You Don’t Need To See A Doctor Recommended By The Railroad. You Can See Whatever Doctor You Choose.

That is your right to choose your doctor under the injury and whistleblower laws. If the claims agent or your supervisor tells you that you have to see someone they recommend, please know that that is entirely false.

Seeing a company-chosen doctor can be one of the worst decisions you make regarding your claim.  The reason is simple: to determine how badly injured you are, it takes running tests; a doctor that wants more business from a large railroad company will not want to run the bill up on that railroad company, and the supervisor may be reluctant to recommend expensive tests for you.  It’s easier for him to delay you and ‘wait and watch in the hopes you may get better than actively run expensive tests to ensure you know the full extent of your injuries.

Do I have to get “approval” for my medical treatments?

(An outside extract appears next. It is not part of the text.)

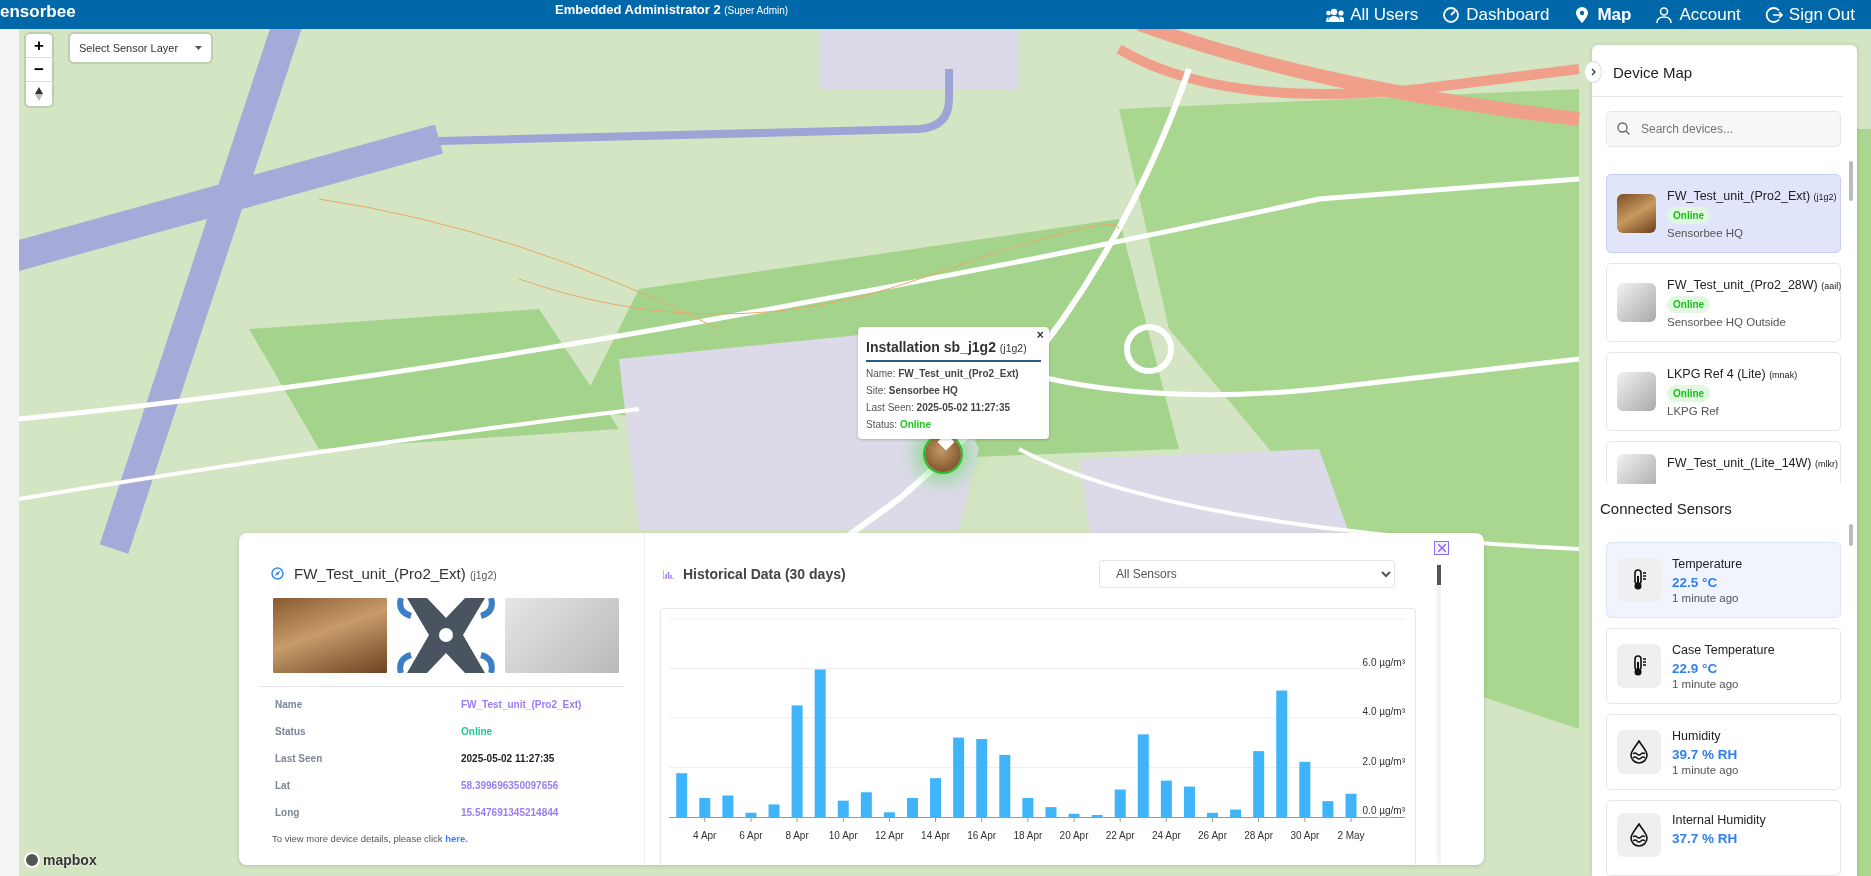  I want to click on sensor-card: Temperature 22.5 °C 1 minute ago, so click(1724, 580).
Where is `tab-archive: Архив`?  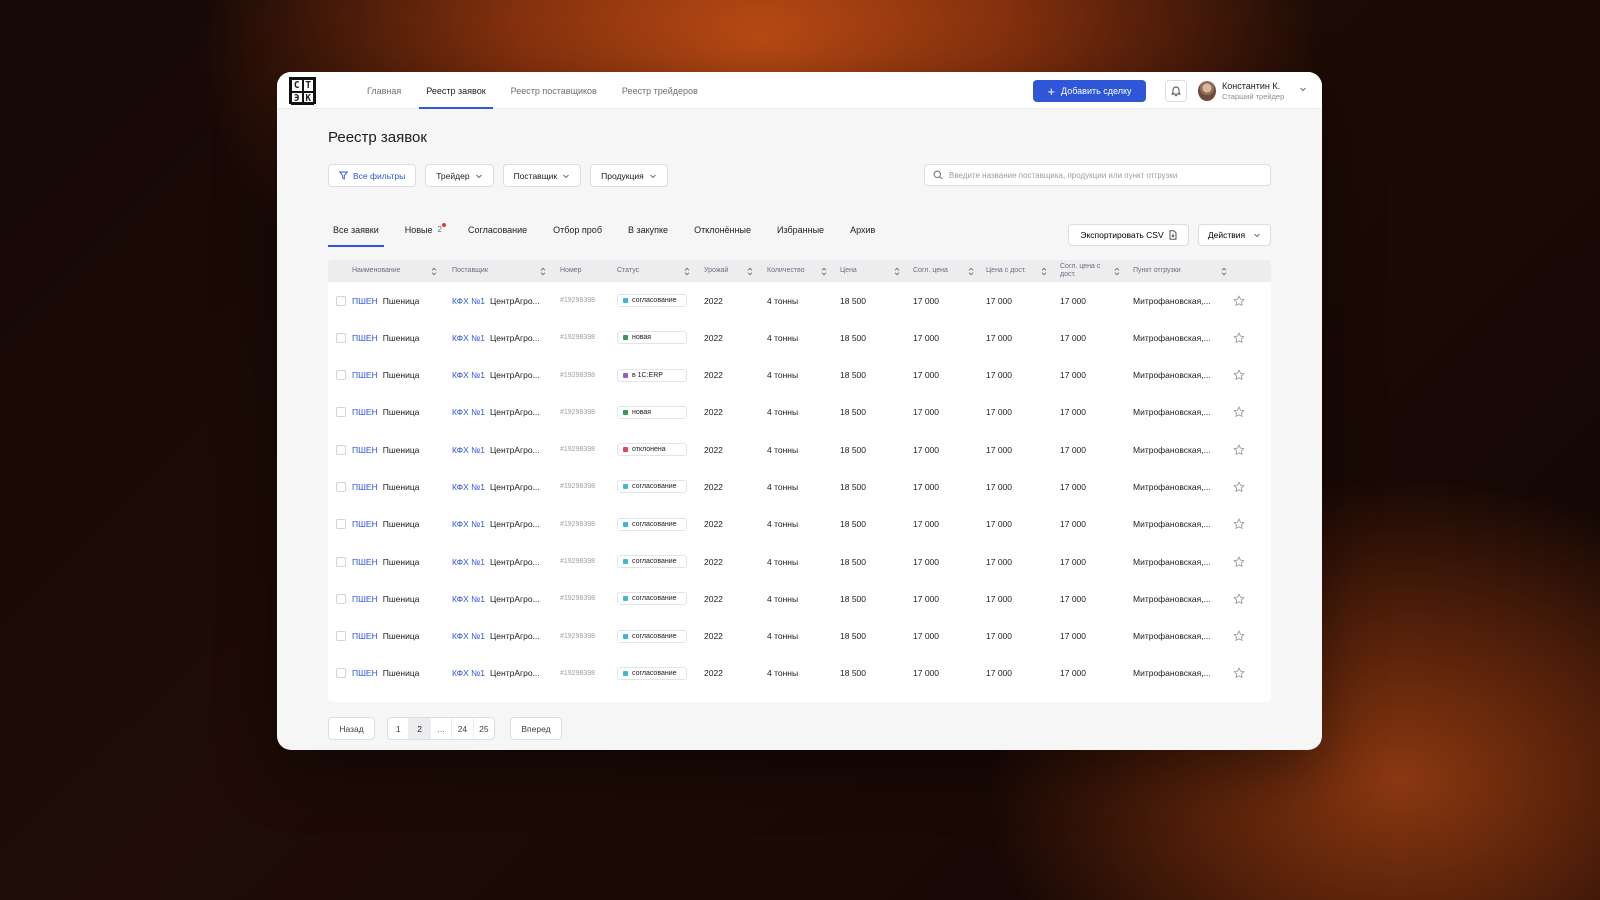
tab-archive: Архив is located at coordinates (862, 232).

No, you do not need the approval to go to a doctor of your choice.

The railroads prey on medical providers used to dealing with nurse case managers who work on claims for individuals covered under workers’ compensation.  Under the FELA, the railroad does not have a right to talk to your treating doctor, access your medical records, or be in the room when your doctor examines you.  The railroad processes your medical bills, but these bills are processed under your group’s health insurance policy. Do not allow the railroad to talk to your doctors because they “pay the bills.”  You do not waive your doctor/patient privilege as a railroad worker. This privilege is protected under the FELA and the whistleblower statute.